### [Problem to solve]
Copy the text on lab-grown chocolate below word for word, from "Steven Stearns, Head of Strategy" to "and child labour.".

### [Text]
_ _ _ _

Can a more ethical chocolate bar be grown in the lab?

Steven Stearns, Head of Strategy and Development at California Cultured, is pictured preparing lab-grown chocolate prototype using a technology called 'plant cell culture' for the for the Context video 'Can a more ethical chocolate bar be grown in the lab?'

California Cultured’s lab-grown chocolate looks, feels and tastes almost like the real thing. “We’re still in R&D mode,” says Steven Stearns, head of business and development at the startup based in Davis, California. The company’s goal is to create delicious, mass-produced chocolate while sidestepping some of the problems traditional cocoa bean production has been criticized for, including deforestation and child labour.

California Cultured uses a technology called plant cell culture to produce cocoa in the lab, using cells from select cocoa beans. The company has been working on prototypes since 2020 and hopes to have its first chocolate product available for purchase next year. Companies from Europe, Israel and the United States are working on similar products.

But it will probably be a while before we see lab-created chocolates on store shelves. Getting the taste right and the price low enough to compete with traditional chocolate is a big challenge. There’s also the question of what impact lab-grown chocolate will have on millions of cocoa farmers, in West Africa and other parts of the world, who make a living harvesting cocoa beans.

_ _ _ _

[Saved entries]
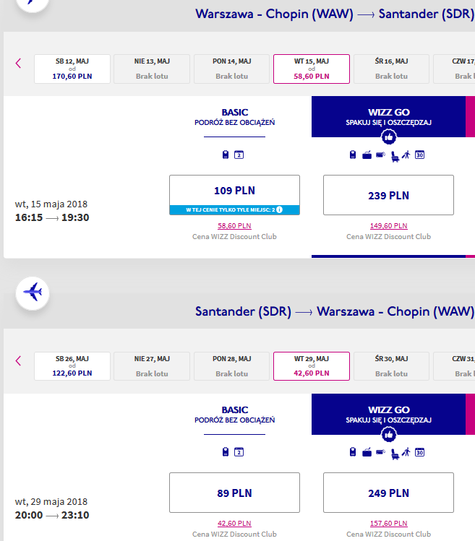Image resolution: width=475 pixels, height=541 pixels.
Task: Click return WIZZ GO checked baggage icon
Action: 367,452
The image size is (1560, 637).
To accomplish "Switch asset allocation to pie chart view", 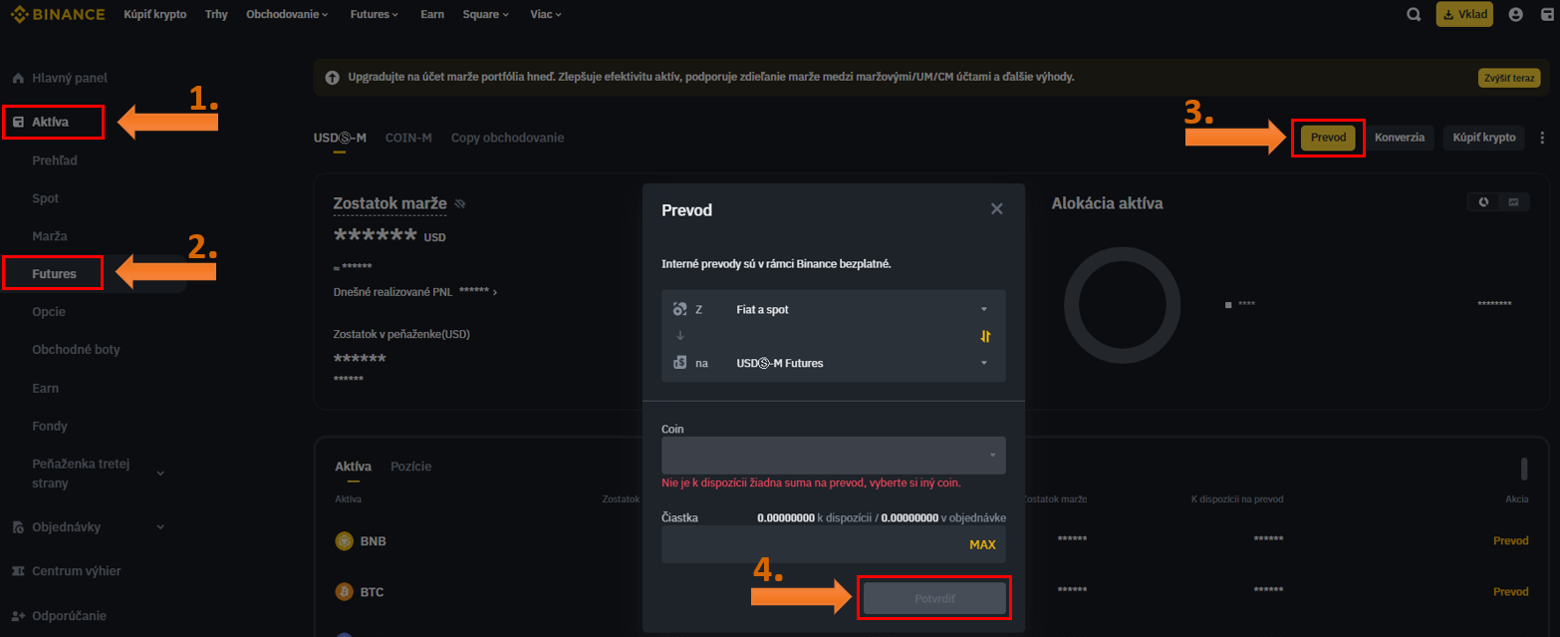I will tap(1483, 201).
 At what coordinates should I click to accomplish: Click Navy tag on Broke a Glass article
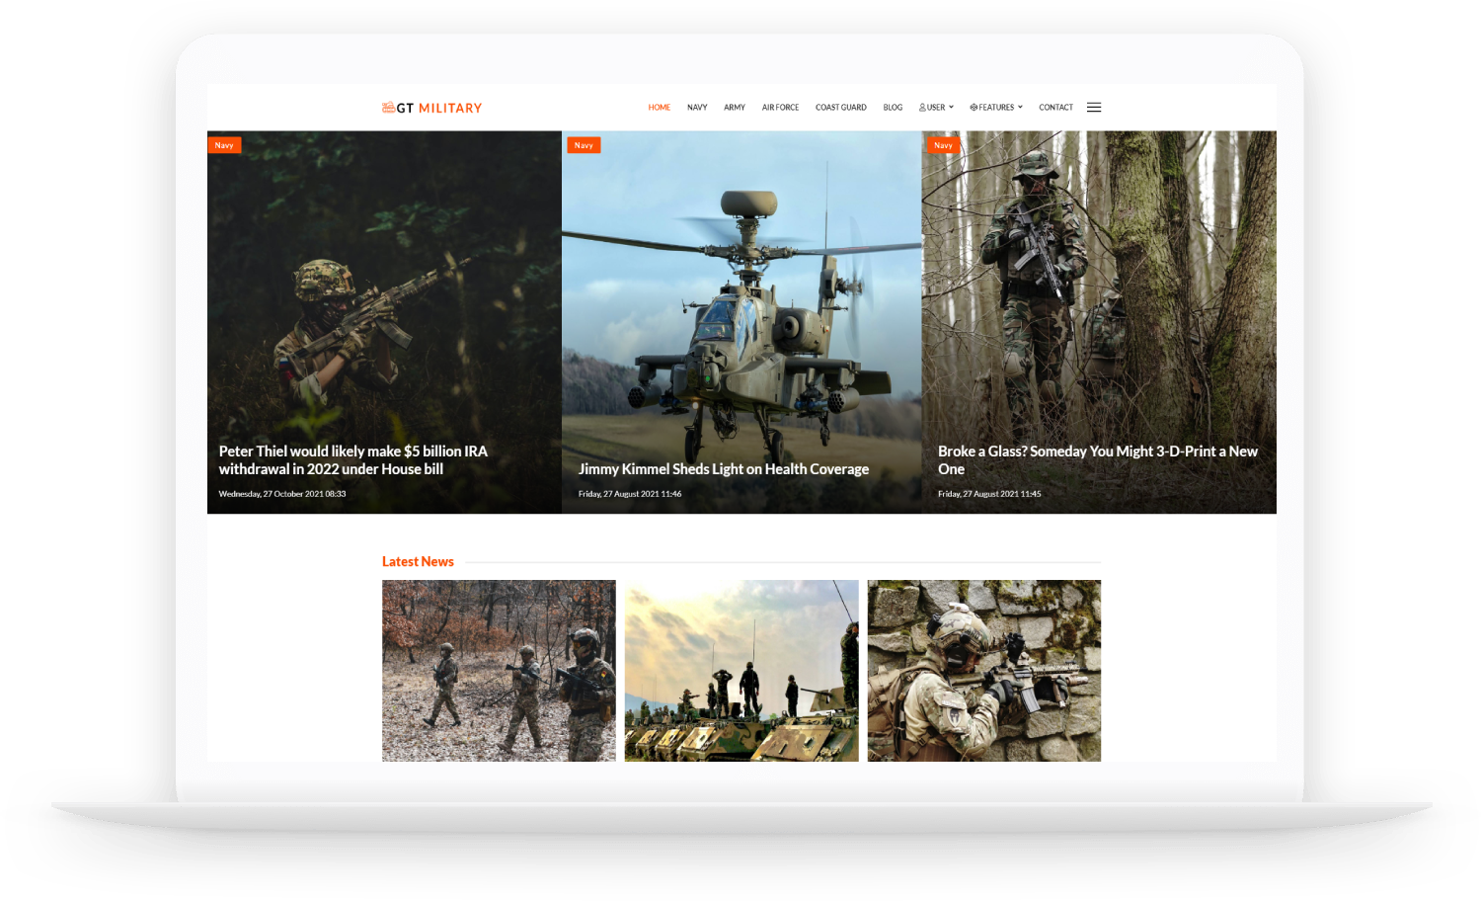pyautogui.click(x=943, y=145)
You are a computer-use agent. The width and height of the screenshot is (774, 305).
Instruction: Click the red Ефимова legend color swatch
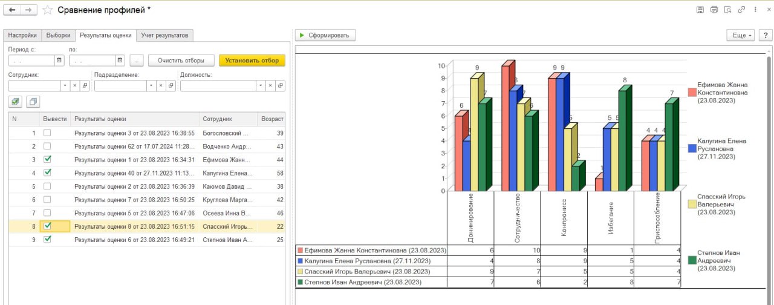[692, 92]
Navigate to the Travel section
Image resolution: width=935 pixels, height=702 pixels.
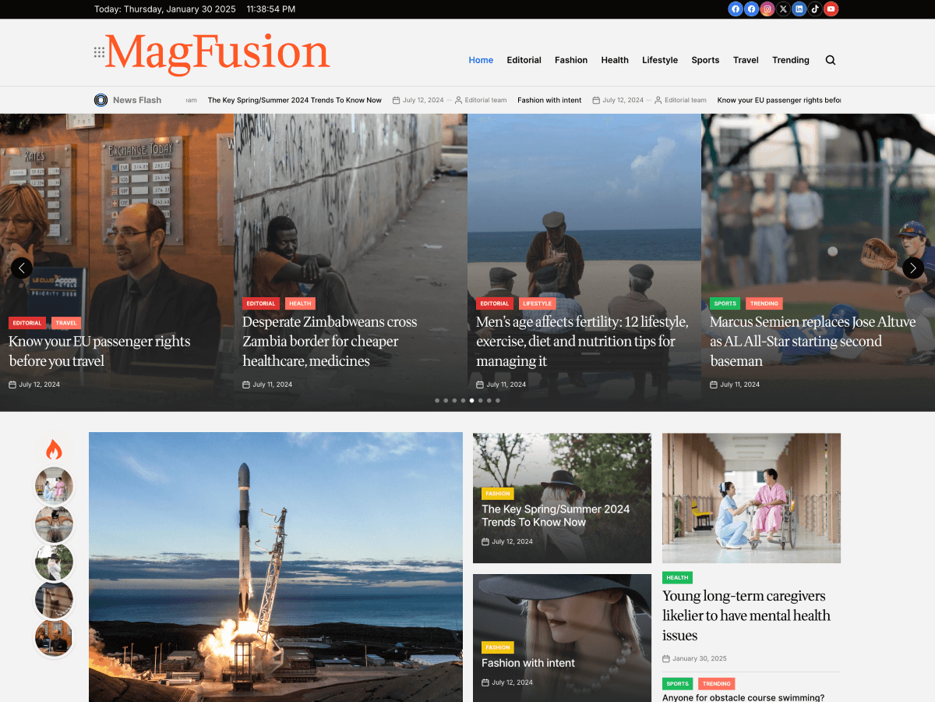(x=746, y=60)
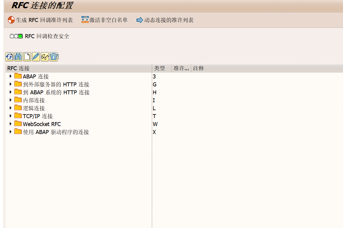Expand 到外部服务器的 HTTP 连接 node

(x=11, y=84)
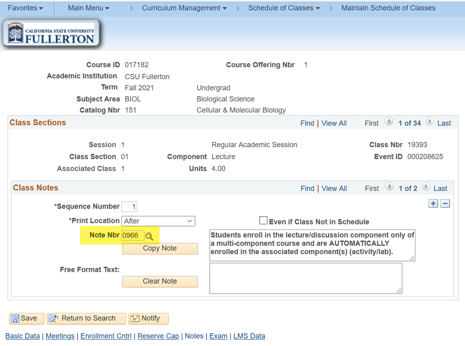Go to next class section arrow
The height and width of the screenshot is (346, 465).
429,123
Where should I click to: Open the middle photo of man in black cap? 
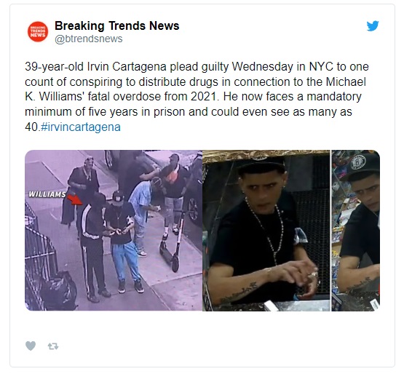tap(266, 230)
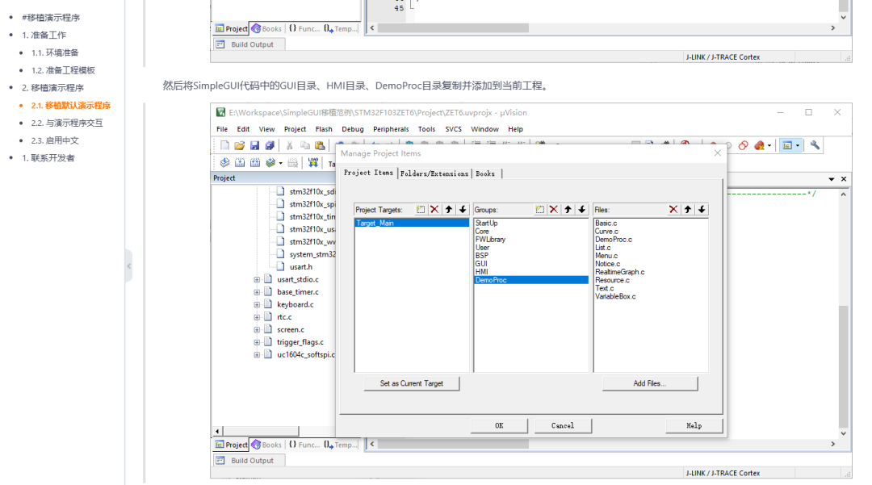Switch to the Folders/Extensions tab
872x485 pixels.
436,173
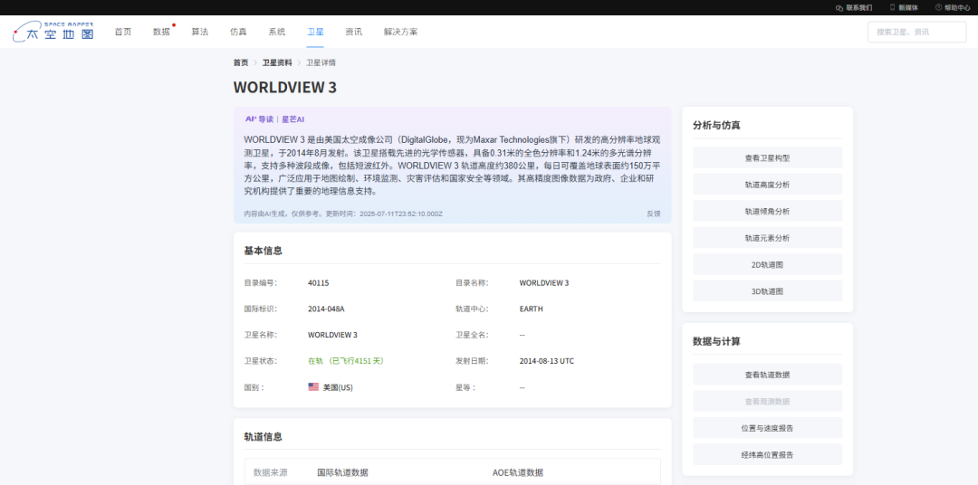Screen dimensions: 978x485
Task: Click the 查看卫星构型 button
Action: (x=767, y=157)
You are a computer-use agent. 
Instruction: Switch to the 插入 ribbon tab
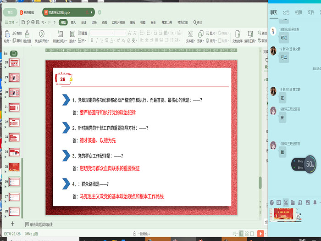click(73, 22)
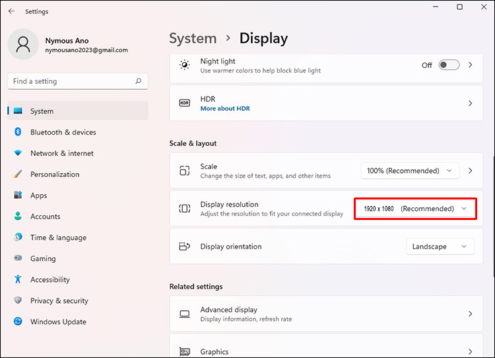Open the Apps settings section
Screen dimensions: 495x358
coord(39,196)
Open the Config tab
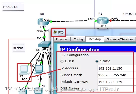Screen dimensions: 136x94 click(x=78, y=39)
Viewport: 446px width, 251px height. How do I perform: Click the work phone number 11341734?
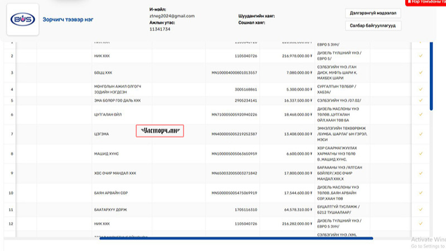coord(160,29)
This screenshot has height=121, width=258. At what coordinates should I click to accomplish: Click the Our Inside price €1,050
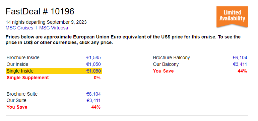click(x=93, y=65)
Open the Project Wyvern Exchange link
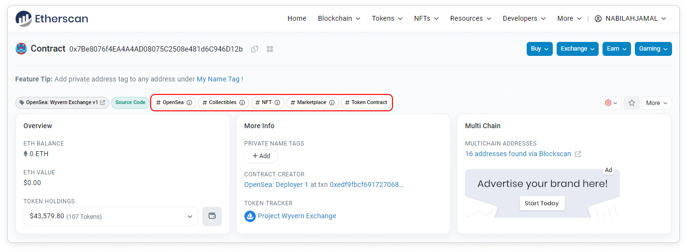Image resolution: width=687 pixels, height=252 pixels. [x=296, y=216]
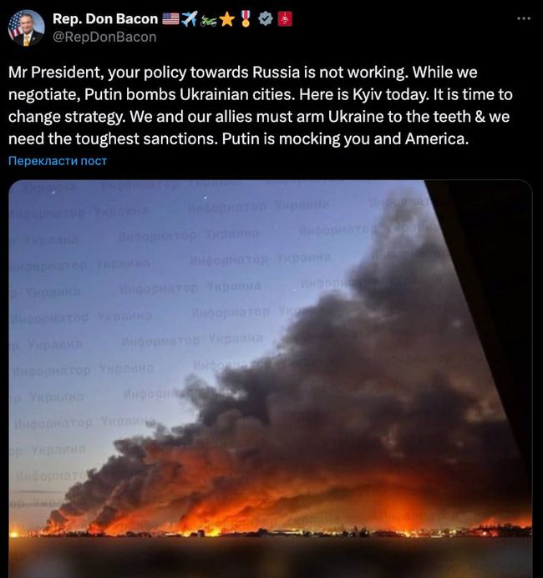Open the @RepDonBacon handle link

point(104,37)
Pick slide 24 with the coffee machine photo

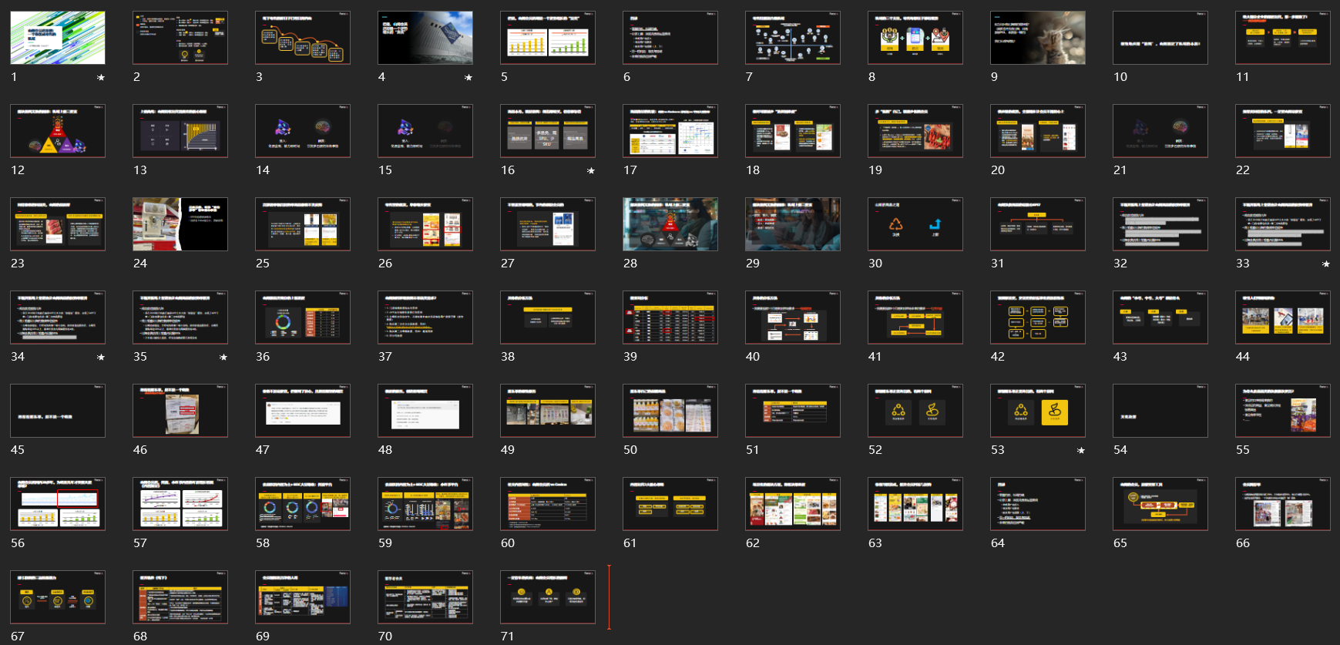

_ _ _ _

### [Task answer]
Steven Stearns, Head of Strategy and Development at California Cultured, is pictured preparing lab-grown chocolate prototype using a technology called 'plant cell culture' for the for the Context video 'Can a more ethical chocolate bar be grown in the lab?'

California Cultured’s lab-grown chocolate looks, feels and tastes almost like the real thing. “We’re still in R&D mode,” says Steven Stearns, head of business and development at the startup based in Davis, California. The company’s goal is to create delicious, mass-produced chocolate while sidestepping some of the problems traditional cocoa bean production has been criticized for, including deforestation and child labour.